Updated: Dec 31, 2021



On a few, but memorable occasions around the holidays, people have wished me Happy Kwanzaa and I didn’t like it. I didn’t like it because though I was an immigrant who didn't know about or celebrate Kwaanza, I knew it was associated with Blackness and in a world that made Blackness bad, I didn't want the exclusivity of a separate holiday.

My negative reaction to Kwanzaa changed when I took the time to read about it and learned of the beauty and deep sense of longing for connection to Africa that birthed it. Started in 1966 by a black power activist and African-American Studies professor Maulana Karenga, this holiday is African-American heritage in its purest essence. The holiday draws its name from the Swahili phrase matunda ya kwanza which means first fruits and it is modeled after harvest celebrations that happen all across Africa. The Kwaanza altar is adorned with fruits, vegetables and other ornaments and symbols that are central to the family celebrating and the candles that sit on the Kinara (candle holder) are symbolically red, black and green, the colors of the African-American flag created by pan Africanist, Marcus Garvey.


Kwaanza has seven principals:


1. Umoja: Unity - To strive for and maintain unity in the family, community, nation, and race.


2. Kujichagulia: Self-Determination - To define ourselves, name ourselves, create for ourselves, and speak for ourselves.


3. Ujima: Collective Work and Responsibility - To build and maintain our community together and make our brothers' and sisters' problems our problems and solve them together.

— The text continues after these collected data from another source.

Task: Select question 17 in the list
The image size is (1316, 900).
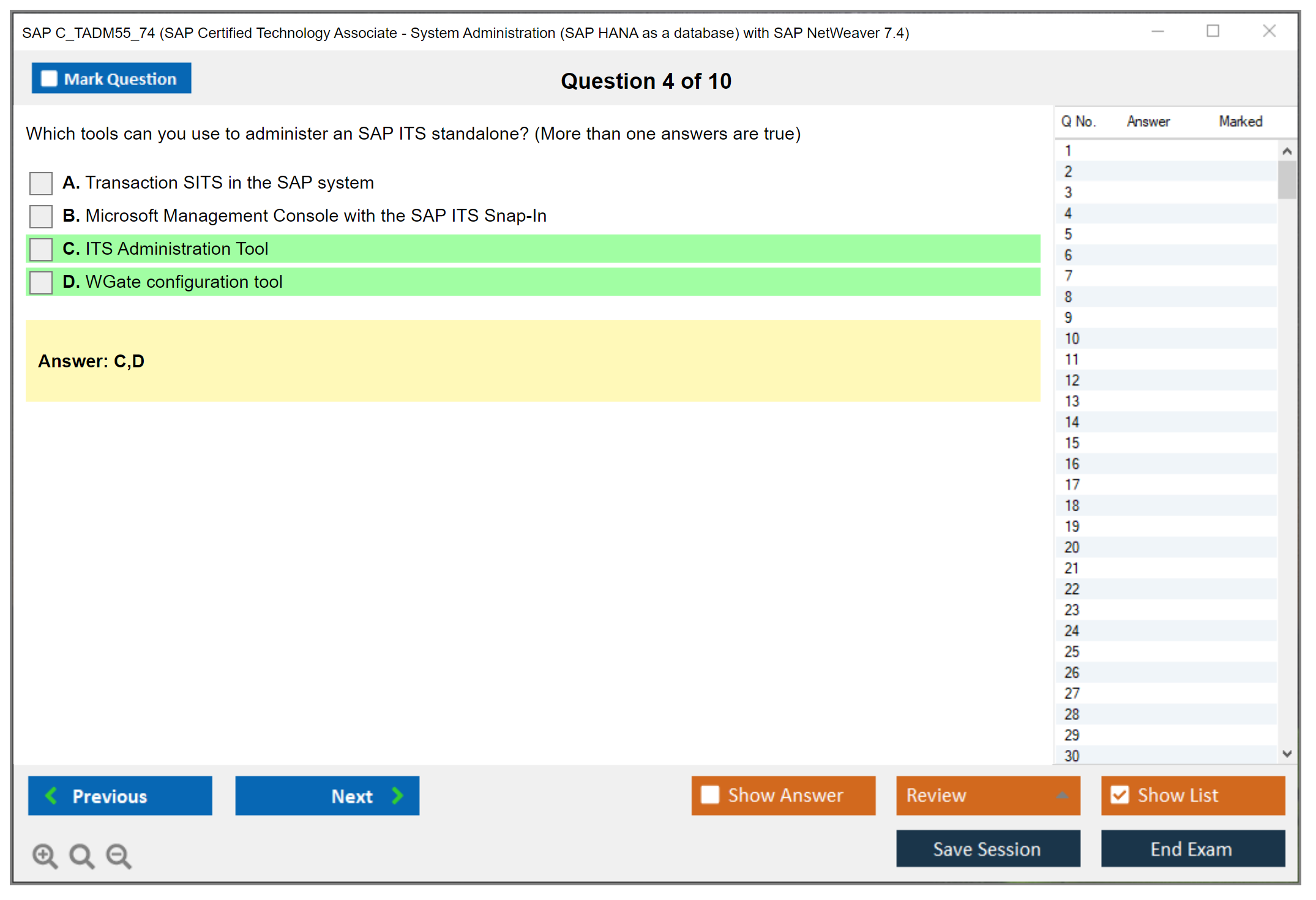Action: [x=1072, y=485]
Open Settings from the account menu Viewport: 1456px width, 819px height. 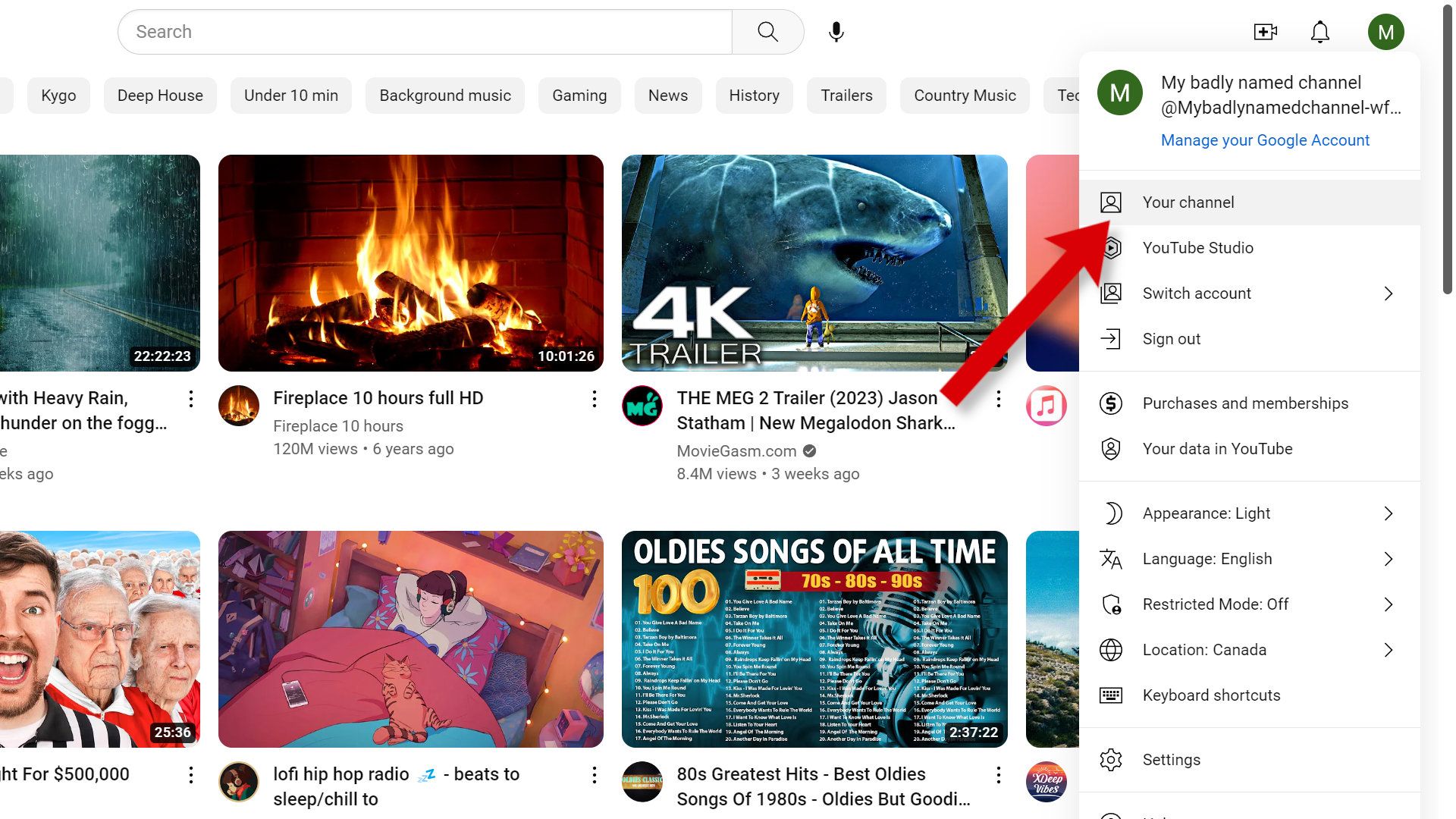[x=1171, y=759]
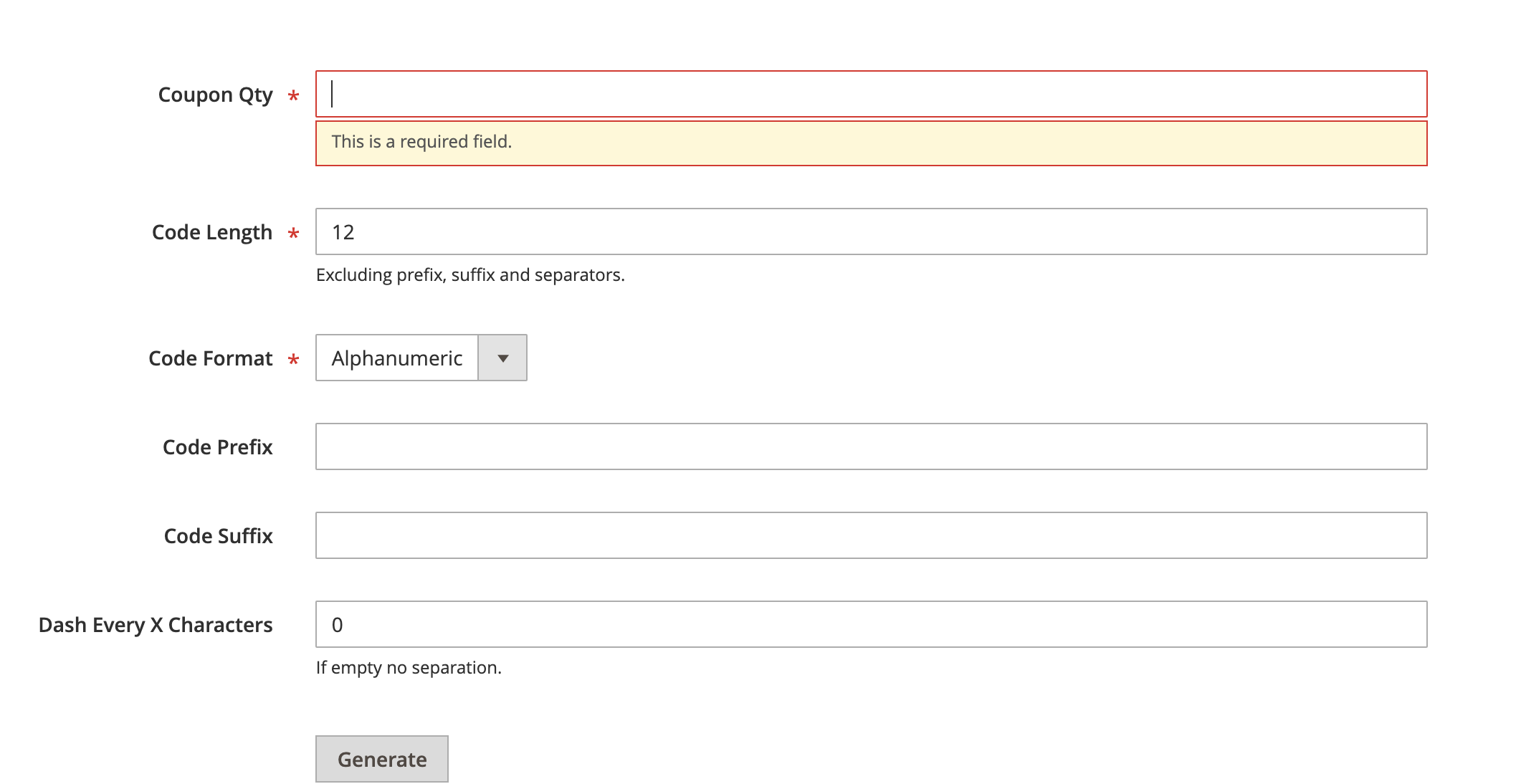Click the asterisk next to Code Format
Image resolution: width=1521 pixels, height=784 pixels.
(x=294, y=358)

4. Ujamaa: Cooperative Economics - To build and maintain our own stores, shops, and other businesses and to profit from them together.


5. Nia: Purpose - To make our collective vocation the building and developing of our community in order to restore our people to their traditional greatness.


6. Kuumba: Creativity - To always do as much as we can, in the way we can, in order to leave our community more beautiful and beneficial than we inherited it.


7. Imani: Faith - To believe with all our heart in our people, our parents, our teachers, our leaders, and the righteousness and victory of our struggle.


The Africa Expo started from the sacredness I saw in my generation's longing to connect to Africa. To nurture that connection, this brand calls us to support one another in our entrepreneurial and creative journeys (Ujamaa, principal four) and celebrates Black history and culture in all of its iterations all around the world. All of this is a reminder that being our authentic selves is best gift we can give ourselves.

Yes, Kwanzaa was made for Black people, but anyone can join in the celebration by attending a celebration in your city, by supporting Black businesses and by advocating for policies that allow do Black people live free.